Il Settecento –secolo ancora poco frequentato dalle grandi mostre fiorentine– è l’autentico protagonista della mostra. Sullo sfondo vediamo una Firenze che diventa una delle capitali del Grand tour, e dove nobili, artisti e collezionisti di passaggio o “residenti” iniziano a modellare il volto della città e a celebrarne il passato; mentre la Storia porta le riforme illuminate di Pietro Leopoldo e il vento della rivoluzione. In questo contesto, dominato all’inizio dall’ultimo Granduca mediceo Gian Gastone, si intreccia la vicenda della famiglia dei Siries, a guida della Galleria dei Lavori -antico nome dell’Opificio delle Pietre Dure- fin da quando Luis, argentiere alla corte di Luigi XV, si trasferisce a Firenze. Giovanni Pratesi ha offerto al Museo dell’Opificio delle Pietre Dure duemila e più punzoni in acciaio da argentieri che testimoniano l’attività di Luis, e dopo di lui quella di Cosimo, Luigi e infine Carlo. Personalità che, fra le tempeste della storia e della politica, hanno saputo dare forma raffinata ai desideri e all’ambizione di tre dinastie: Medici, Asburgo e Bonaparte.

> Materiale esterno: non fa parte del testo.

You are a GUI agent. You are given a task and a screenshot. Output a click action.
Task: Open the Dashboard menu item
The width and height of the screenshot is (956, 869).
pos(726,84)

Luis introdusse a Firenze, accanto alla ricchezza dei materiali utilizzati, un aggiornamento che arriva ad imitare temi della pittura contemporanea, dedotti anche dall’esperienza coeva delle manifatture Wedgwood. Per sostanziare il suo contributo innovativo vengono esposti per la prima volta, dopo un accurato restauro, due medaglioni appartenuti al corredo funebre di Gian Gastone e recuperati durante l’esplorazione delle tombe medicee. I lavori sono caratterizzati da un repertorio di gusto classicheggiante molto vario, ispirato allo studio programmatico dell’antico che inizia proprio nel Settecento.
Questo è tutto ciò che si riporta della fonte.